■ **AIM OF THE EXERCISE**: Please rewrite every line of the material below, replacing "Instruction" with "Directive" and leaving everything else unchanged.

■ **RECORDS FOR THE EXERCISE**:
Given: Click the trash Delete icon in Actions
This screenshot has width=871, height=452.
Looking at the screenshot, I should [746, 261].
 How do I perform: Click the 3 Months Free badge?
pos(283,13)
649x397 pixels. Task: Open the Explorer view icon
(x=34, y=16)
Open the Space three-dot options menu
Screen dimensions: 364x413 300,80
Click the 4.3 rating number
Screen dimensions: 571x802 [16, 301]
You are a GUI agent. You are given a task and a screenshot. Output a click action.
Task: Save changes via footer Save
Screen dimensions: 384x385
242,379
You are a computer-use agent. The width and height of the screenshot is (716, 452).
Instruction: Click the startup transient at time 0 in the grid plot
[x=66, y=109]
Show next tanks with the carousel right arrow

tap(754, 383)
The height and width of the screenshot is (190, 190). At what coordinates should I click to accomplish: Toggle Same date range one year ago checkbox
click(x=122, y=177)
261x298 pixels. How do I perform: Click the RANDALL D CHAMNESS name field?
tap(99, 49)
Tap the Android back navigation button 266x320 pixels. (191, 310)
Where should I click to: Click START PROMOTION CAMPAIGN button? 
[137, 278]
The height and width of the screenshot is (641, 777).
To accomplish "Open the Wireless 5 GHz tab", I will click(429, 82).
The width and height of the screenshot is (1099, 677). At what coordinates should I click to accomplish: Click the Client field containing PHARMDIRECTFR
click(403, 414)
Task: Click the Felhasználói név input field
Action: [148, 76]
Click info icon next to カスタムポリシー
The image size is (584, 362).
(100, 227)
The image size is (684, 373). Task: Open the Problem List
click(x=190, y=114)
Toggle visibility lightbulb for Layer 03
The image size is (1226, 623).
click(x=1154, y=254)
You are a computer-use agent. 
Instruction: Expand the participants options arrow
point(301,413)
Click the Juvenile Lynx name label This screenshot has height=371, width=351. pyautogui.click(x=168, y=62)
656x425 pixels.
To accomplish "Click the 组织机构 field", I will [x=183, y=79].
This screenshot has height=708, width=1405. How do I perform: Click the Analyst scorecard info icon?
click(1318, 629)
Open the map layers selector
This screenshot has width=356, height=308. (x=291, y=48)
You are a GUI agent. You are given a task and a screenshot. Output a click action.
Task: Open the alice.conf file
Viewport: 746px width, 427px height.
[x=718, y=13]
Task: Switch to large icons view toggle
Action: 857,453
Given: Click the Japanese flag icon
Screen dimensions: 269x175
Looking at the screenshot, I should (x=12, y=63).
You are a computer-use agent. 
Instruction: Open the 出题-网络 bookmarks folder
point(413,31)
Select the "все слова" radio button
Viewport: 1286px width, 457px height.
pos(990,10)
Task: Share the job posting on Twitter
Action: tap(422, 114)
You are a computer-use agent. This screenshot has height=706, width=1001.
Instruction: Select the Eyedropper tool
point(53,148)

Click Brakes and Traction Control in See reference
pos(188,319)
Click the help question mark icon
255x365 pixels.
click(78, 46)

■ **ANSWER TO THIS TASK**:
Given: Click the trash Delete icon in Actions
This screenshot has width=871, height=452.
Looking at the screenshot, I should [746, 261].
 How do I perform: Click the 3 Months Free badge?
pos(283,13)
649x397 pixels. Task: Open the Explorer view icon
(x=34, y=16)
Open the Space three-dot options menu
Screen dimensions: 364x413 300,80
Click the 4.3 rating number
Screen dimensions: 571x802 [16, 301]
You are a GUI agent. You are given a task and a screenshot. Output a click action.
Task: Save changes via footer Save
Screen dimensions: 384x385
242,379
You are a computer-use agent. The width and height of the screenshot is (716, 452).
Directive: Click the startup transient at time 0 in the grid plot
[x=66, y=109]
Show next tanks with the carousel right arrow

tap(754, 383)
The height and width of the screenshot is (190, 190). At what coordinates should I click to accomplish: Toggle Same date range one year ago checkbox
click(x=122, y=177)
261x298 pixels. How do I perform: Click the RANDALL D CHAMNESS name field?
tap(99, 49)
Tap the Android back navigation button 266x320 pixels. (191, 310)
Where should I click to: Click START PROMOTION CAMPAIGN button? 
[137, 278]
The height and width of the screenshot is (641, 777).
To accomplish "Open the Wireless 5 GHz tab", I will click(429, 82).
The width and height of the screenshot is (1099, 677). At what coordinates should I click to accomplish: Click the Client field containing PHARMDIRECTFR
click(403, 414)
Task: Click the Felhasználói név input field
Action: [148, 76]
Click info icon next to カスタムポリシー
The image size is (584, 362).
(100, 227)
The image size is (684, 373). Task: Open the Problem List
click(x=190, y=114)
Toggle visibility lightbulb for Layer 03
The image size is (1226, 623).
click(x=1154, y=254)
You are a computer-use agent. 
Directive: Expand the participants options arrow
point(301,413)
Click the Juvenile Lynx name label This screenshot has height=371, width=351. pyautogui.click(x=168, y=62)
656x425 pixels.
To accomplish "Click the 组织机构 field", I will [x=183, y=79].
This screenshot has height=708, width=1405. How do I perform: Click the Analyst scorecard info icon?
click(1318, 629)
Open the map layers selector
This screenshot has width=356, height=308. (x=291, y=48)
You are a GUI agent. You are given a task and a screenshot. Output a click action.
Task: Open the alice.conf file
Viewport: 746px width, 427px height.
[x=718, y=13]
Task: Switch to large icons view toggle
Action: 857,453
Given: Click the Japanese flag icon
Screen dimensions: 269x175
Looking at the screenshot, I should (x=12, y=63).
You are a computer-use agent. 
Directive: Open the 出题-网络 bookmarks folder
point(413,31)
Select the "все слова" radio button
Viewport: 1286px width, 457px height.
pos(990,10)
Task: Share the job posting on Twitter
Action: tap(422, 114)
You are a computer-use agent. This screenshot has height=706, width=1001.
Directive: Select the Eyedropper tool
point(53,148)

Click Brakes and Traction Control in See reference
pos(188,319)
Click the help question mark icon
255x365 pixels.
click(78, 46)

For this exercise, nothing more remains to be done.